Exercise
Write out, with no changes, the stretch of material from the line containing "Given: Open the Bluetooth-style" through the end of the material.

Source records
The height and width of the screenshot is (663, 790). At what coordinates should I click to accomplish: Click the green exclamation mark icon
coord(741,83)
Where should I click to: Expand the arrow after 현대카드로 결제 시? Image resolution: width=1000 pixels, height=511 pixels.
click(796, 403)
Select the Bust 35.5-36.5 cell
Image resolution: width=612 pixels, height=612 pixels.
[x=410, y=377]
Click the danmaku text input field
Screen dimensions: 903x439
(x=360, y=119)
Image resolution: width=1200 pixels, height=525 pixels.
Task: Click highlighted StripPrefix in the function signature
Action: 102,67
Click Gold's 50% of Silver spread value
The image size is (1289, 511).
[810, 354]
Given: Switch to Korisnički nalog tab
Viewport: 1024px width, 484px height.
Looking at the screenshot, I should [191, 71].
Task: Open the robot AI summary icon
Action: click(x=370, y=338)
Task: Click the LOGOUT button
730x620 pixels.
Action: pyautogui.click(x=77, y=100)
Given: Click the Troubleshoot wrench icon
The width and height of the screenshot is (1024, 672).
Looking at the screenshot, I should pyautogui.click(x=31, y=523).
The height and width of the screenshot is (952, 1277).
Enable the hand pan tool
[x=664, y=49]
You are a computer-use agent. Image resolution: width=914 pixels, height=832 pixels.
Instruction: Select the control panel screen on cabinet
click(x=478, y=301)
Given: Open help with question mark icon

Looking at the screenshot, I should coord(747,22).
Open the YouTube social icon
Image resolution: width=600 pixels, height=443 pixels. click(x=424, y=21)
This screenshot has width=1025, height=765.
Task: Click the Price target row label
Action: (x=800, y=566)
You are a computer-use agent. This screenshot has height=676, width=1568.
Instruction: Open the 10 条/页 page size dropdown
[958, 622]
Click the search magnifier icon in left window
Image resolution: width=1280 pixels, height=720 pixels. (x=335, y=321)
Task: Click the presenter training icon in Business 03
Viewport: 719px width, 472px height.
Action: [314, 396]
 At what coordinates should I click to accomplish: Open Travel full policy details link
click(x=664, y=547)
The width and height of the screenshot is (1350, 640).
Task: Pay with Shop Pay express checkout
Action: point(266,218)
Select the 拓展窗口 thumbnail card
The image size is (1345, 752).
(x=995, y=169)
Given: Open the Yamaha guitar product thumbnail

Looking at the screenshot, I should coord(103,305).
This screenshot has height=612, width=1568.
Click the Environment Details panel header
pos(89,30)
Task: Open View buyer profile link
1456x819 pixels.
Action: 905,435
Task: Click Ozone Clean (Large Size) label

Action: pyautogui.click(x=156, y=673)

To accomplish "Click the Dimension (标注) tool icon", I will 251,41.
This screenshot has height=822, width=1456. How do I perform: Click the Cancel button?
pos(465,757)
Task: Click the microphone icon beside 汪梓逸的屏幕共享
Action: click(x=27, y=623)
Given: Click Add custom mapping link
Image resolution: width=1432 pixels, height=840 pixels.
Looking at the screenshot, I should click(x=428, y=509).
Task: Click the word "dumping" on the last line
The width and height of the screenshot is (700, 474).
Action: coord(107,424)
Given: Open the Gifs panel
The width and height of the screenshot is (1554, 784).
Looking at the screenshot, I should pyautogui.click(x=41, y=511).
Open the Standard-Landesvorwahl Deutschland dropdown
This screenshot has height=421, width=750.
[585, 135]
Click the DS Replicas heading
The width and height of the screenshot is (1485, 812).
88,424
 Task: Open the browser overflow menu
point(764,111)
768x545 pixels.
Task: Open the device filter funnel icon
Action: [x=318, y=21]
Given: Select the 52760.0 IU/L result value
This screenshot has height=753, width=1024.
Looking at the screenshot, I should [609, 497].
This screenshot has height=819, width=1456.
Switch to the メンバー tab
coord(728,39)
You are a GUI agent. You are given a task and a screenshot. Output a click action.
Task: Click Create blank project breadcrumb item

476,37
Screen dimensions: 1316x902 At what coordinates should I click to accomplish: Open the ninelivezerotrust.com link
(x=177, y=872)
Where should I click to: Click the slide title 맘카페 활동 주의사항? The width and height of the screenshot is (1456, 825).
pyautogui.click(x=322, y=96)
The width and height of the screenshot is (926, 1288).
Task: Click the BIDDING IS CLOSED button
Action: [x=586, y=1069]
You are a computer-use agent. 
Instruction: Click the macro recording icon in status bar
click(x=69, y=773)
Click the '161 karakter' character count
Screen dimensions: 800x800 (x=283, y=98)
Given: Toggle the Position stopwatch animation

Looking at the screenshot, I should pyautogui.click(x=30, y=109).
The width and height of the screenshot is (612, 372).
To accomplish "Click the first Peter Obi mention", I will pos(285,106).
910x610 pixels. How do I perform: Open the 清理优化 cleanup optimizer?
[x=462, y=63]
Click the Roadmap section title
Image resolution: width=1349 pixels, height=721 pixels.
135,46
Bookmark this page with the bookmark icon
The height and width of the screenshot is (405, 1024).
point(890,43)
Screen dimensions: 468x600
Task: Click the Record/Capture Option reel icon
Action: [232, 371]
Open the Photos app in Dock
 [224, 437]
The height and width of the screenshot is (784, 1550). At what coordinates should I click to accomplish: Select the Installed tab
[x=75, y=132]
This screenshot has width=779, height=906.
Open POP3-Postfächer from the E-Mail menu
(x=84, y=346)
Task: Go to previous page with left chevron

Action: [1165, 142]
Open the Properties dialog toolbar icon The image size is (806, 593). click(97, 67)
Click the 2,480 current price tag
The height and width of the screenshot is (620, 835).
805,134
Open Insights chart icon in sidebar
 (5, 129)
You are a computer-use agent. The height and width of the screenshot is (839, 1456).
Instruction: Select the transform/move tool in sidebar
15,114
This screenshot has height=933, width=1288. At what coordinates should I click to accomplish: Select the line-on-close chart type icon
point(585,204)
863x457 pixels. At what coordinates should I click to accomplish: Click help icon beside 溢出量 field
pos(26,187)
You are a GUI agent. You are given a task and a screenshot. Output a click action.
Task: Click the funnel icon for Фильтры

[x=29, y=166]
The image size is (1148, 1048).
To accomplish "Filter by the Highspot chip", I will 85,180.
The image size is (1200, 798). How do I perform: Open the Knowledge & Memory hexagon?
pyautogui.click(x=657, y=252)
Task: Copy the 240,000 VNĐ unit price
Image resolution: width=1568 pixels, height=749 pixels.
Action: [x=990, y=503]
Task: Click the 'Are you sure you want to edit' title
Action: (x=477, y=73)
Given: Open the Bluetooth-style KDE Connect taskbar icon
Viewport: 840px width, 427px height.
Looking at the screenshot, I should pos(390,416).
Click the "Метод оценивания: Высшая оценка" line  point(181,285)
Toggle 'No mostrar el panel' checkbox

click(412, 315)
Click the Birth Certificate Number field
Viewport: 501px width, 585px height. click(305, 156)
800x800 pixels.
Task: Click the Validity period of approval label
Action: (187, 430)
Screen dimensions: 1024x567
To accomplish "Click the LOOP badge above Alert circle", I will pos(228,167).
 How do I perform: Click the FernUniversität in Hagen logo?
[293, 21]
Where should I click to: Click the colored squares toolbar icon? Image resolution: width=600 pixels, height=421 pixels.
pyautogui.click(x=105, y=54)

Output below
Given: Open the Bluetooth-style KDE Connect taskbar icon
Viewport: 840px width, 427px height.
Looking at the screenshot, I should pos(390,416).
Click the "Метод оценивания: Высшая оценка" line  point(181,285)
Toggle 'No mostrar el panel' checkbox

click(412, 315)
Click the Birth Certificate Number field
Viewport: 501px width, 585px height. click(305, 156)
800x800 pixels.
Task: Click the Validity period of approval label
Action: (187, 430)
Screen dimensions: 1024x567
To accomplish "Click the LOOP badge above Alert circle", I will pos(228,167).
 How do I perform: Click the FernUniversität in Hagen logo?
[293, 21]
Where should I click to: Click the colored squares toolbar icon? Image resolution: width=600 pixels, height=421 pixels.
pyautogui.click(x=105, y=54)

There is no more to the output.